* [Document extract]

The Breakfast Table

Are We All Legal Realists Now?

Dear Walter,

Welcome back to this, the best part of having the best job in the world. Can this possibly be our sixth year doing an end-of-the-Supreme-Court’s-term analysis? Good grief. I think that makes it our constitutional iron anniversary. Will Monday morning find you back at Sutton’s Drugstore? Or will you be joining me on Maryland Ave., where the press corps increasingly obsesses over grumpy dissenters who keep reading things aloud from the bench?

So much to talk about this week, including, I suppose, the fact that there is so little to talk about, given the record low number of cases heard this term. Is that a problem in your view?

We are both, of course, on tenterhooks awaiting the big desegregation/affirmative-action rulings, and I am anxious to hear what the guys at Sutton’s have to say about the implications of that. There are also some interesting cases to come down dealing, among other things, with campaign-finance reform; taxpayer standing to sue the president over religion; and of course, whether “Bong Hits 4 Jesus” represents important, protected student speech.

Meanwhile, the Legal Commentariat’s search for the One Big Theme for the 2006 term seems to have settled on this: The Roberts court is hopelessly split down purely ideological lines, and earlier promises of minimalism, restraint, and collegiality are pretty much down the toilet. Here’s Jeff Toobin’s assessment. Here’s Eddie Lazarus’. Here is Jan Crawford Greenburg on the epic battle between the Roberts court and the Stevens court. And to anchor this take to specific cases, here is Tony Mauro on last week’s decision in Bowles v. Russell, a case that appears to be symptomatic of the crabbed hyper-technical way the Roberts Five will hereinafter deal with habeas petitioners. So, is it true that the enduring lesson of the 2006 term is that, as Toobin suggests, “When it comes to the incendiary political issues that end up in the Supreme Court, what matters is not the quality of the arguments but the identity of the justices”? Are we all legal realists now?

* [Data records]

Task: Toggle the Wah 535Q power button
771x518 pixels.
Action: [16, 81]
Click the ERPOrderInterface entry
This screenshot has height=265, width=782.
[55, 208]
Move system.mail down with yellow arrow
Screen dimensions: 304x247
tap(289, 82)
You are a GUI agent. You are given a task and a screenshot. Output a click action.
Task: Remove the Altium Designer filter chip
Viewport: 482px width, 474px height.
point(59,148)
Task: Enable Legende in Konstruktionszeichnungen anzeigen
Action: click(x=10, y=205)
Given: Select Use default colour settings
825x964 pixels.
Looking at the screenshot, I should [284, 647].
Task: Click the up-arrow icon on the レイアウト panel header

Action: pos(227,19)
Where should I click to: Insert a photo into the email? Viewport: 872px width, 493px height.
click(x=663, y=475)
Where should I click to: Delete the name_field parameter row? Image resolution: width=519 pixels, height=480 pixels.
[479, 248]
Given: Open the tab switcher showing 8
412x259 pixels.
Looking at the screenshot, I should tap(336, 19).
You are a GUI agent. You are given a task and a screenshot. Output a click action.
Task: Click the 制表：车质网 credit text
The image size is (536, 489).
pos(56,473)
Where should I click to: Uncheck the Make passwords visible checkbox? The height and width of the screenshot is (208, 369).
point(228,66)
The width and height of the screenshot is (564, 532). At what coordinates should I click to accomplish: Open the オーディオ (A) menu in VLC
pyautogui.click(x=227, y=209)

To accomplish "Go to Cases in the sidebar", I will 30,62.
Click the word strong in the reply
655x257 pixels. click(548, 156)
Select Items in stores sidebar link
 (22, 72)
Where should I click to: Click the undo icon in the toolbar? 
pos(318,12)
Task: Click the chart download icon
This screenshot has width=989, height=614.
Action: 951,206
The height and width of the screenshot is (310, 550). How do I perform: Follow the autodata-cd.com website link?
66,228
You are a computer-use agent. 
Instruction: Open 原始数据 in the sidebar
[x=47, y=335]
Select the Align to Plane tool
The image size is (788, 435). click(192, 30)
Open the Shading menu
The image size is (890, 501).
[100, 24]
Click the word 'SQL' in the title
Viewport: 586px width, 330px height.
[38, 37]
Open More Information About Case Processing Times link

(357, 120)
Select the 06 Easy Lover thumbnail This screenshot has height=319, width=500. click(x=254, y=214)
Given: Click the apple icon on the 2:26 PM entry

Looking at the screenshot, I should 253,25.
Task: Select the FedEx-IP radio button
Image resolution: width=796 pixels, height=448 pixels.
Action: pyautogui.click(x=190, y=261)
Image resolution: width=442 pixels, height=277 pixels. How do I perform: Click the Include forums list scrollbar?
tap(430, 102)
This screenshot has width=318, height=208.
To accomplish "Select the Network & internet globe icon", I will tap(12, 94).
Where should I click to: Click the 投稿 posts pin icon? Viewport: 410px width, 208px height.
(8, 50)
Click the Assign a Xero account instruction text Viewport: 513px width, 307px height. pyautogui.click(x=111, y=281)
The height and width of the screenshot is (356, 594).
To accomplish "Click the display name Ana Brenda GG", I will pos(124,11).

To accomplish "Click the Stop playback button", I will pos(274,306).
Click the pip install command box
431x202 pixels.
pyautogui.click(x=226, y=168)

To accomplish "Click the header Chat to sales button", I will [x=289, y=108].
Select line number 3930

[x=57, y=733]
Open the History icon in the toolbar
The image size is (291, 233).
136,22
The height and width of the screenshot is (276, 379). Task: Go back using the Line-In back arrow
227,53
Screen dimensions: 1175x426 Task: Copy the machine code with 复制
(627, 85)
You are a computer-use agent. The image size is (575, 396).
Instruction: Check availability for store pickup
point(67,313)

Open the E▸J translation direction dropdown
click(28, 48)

* [Requirement 1]
Retype the stretch of the Supreme Court letter from "We are both, of" through "protected student speech.".
* [Requirement 2]
In the Supreme Court letter, what does the writer say their sixth year of end-of-term analysis makes?
* [Requirement 3]
Write what comes next in the Supreme Court letter, picking up after its closing question.
The items come from a separate source and have no connection to the Supreme Court letter.

* [Expected answer 1]
We are both, of course, on tenterhooks awaiting the big desegregation/affirmative-action rulings, and I am anxious to hear what the guys at Sutton’s have to say about the implications of that. There are also some interesting cases to come down dealing, among other things, with campaign-finance reform; taxpayer standing to sue the president over religion; and of course, whether “Bong Hits 4 Jesus” represents important, protected student speech.

* [Expected answer 2]
Their constitutional iron anniversary.

* [Expected answer 3]
But before we get to the Big Themes, let’s do something we’ve been wanting to do for years. Walter, you are not just one of the finest appellate advocates in the bar, you’re also a rocking constitutional-law professor. And every year you and I write these end-of-term reflections assuming (wrongly) that everyone who reads them went to law school. Since we still have some hours to kill before Monday’s decisions, I wonder if I can impose upon you to teach our nonlawyer readers enough constitutional law to get them through the week. It seems rather a Slate-y endeavor—”The U.S. Constitution: Just the Juicy Bits.” So, what say you, Obi-Wan?